Friday, September 25, 2009

way to look presidential

This picture looks like the evolution of man:

awful movie

When I first got to France and had watched a few of the movies my father gave me, with English subtitles, I asked him to rip some DVDs from Netflix that had French subtitles, since I thought it would make it easier to focus on the audio, while still giving me some help. As it turns out, the best way I've found to watch French movies is by using the English subtitles, but putting them on delay (pressing 'h' in VLC). With a delay of a second and a half, I get a chance to hear the French and try to understand it, but the subtitle comes up afterward in case I didn't. However, in addition to the many excellent films he gave me, I now still have a random assortment of French movies that were released in the U.S. with French subtitles available, and I watched one of them, "Crimson Rivers."

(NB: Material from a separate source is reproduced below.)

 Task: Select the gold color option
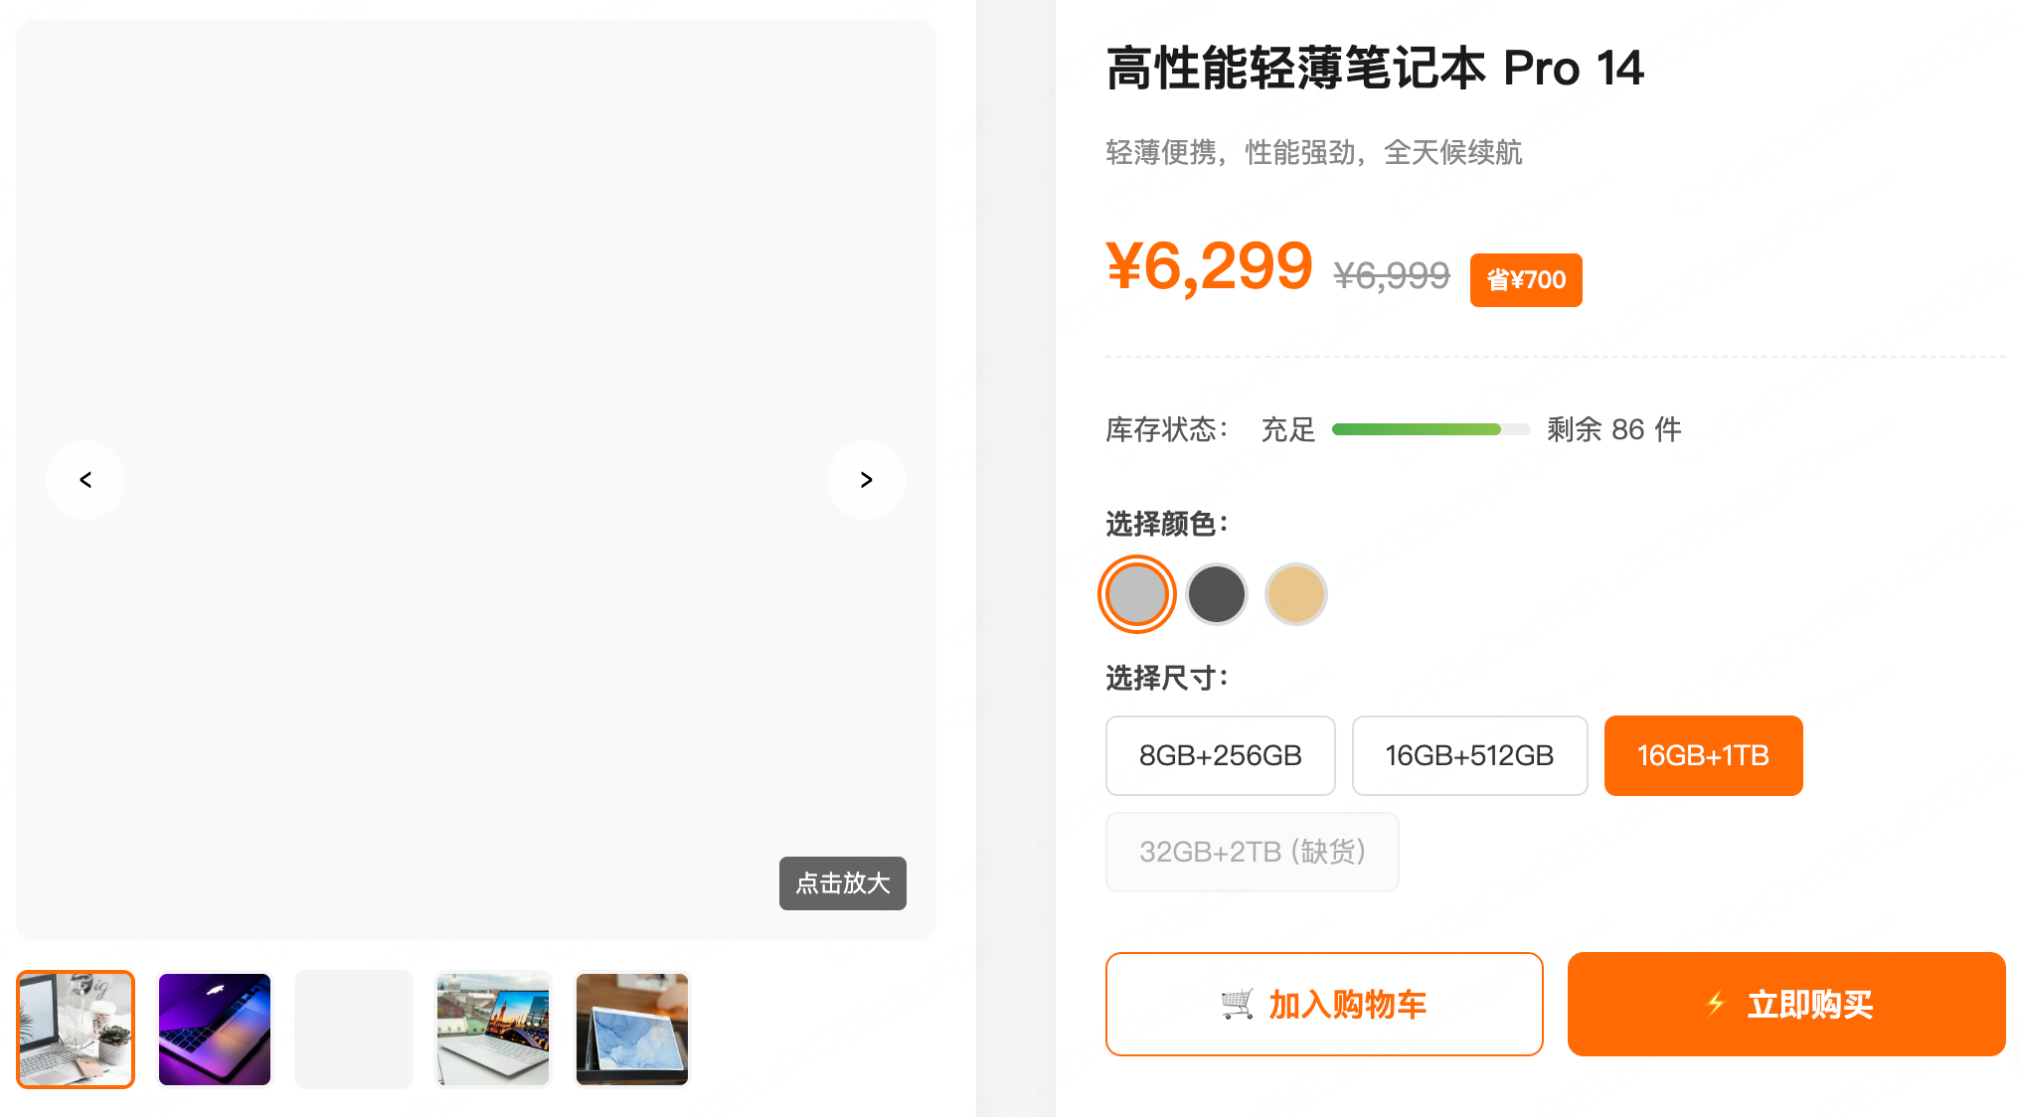pos(1295,593)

It has to rank as one of the worst films I've ever seen in my life. Spoiler alert: I feel no compunction about recounting the "plot" because it's nonsense. The dialogue, situations, etc., are abominable (there's a random fight scene with video game sound affects "A new challenger enters!"; the two main cops, both of whom "play by their own rules" have habits of randomly attacking people for no reason), but the biggest issue is that the plot makes no sense whatsoever. A prestigious university in the French Alps, which also has a hospital, has been switching the babies of professors with those of people in the village, to avoid the inbreeding problems the professors have had. When a mother delivers identical twins, they take one of them, apparently believing themselves safe because the mother lives up the mountain somewhere. However, she later moves to the village of the university, and the identical faces of her child and the stolen twin, brought up as the child of professors, is a threat to the university. They hunt her, and she fakes the death of her daughter, cutting off the daughter's finger as evidence of her death (are all children in France fingerprinted?). Later, she starts gruesomely torturing and murdering various people who were involved in this baby-switching plan. The police are dumbfounded when they learn that the killer, whom they almost catch at the scene of a murder, has the same fingerprint as the "dead" girl's finger (which was preserved, with no decay, in a plastic bag for 15 years). They are especially puzzled because the lead cop saw clearly that the killer had 10 fingers. Of course, everything is resolved when they discover that the killers are identical twins, and it was the 10-fingered one that they saw. Except that identical twins don't have identical fingerprints. And how dumb are you to steal one identical twin in your master-race breeding plan?

I watched a documentary on the DVD afterward, since the plot made no sense and I was hoping for some explanation. I learned that the director cut out all exposition, one main actor had no idea what was going on, an Arab main character in the book was replaced by a white one, and the editor said not to "over-intellectualize" the movie. But the writer of the book the movie was based on gave the nice, clear explanation above, that still doesn't make any sense. Nevertheless, "Crimson Rivers II: Angels of the Apocalypse" was made and is available for your viewing enjoyment.

Friday, September 11, 2009

representation

I learned at some point that Andorra was jointly ruled by France and Spain. The truth is weirder. It's been a real democracy since 1993, but the titular heads (that's right, heads) are the President of France and the Bishop of Urgell in Spain. So it has co-princes, one of whom is an elected leader of another country, and the other a religious official.

Monday, September 7, 2009

censorship

I'm listening to Lily Allen's "Fuck You" on French radio right now. I don't know how I feel about this. Guess I'm really a conservative American at heart.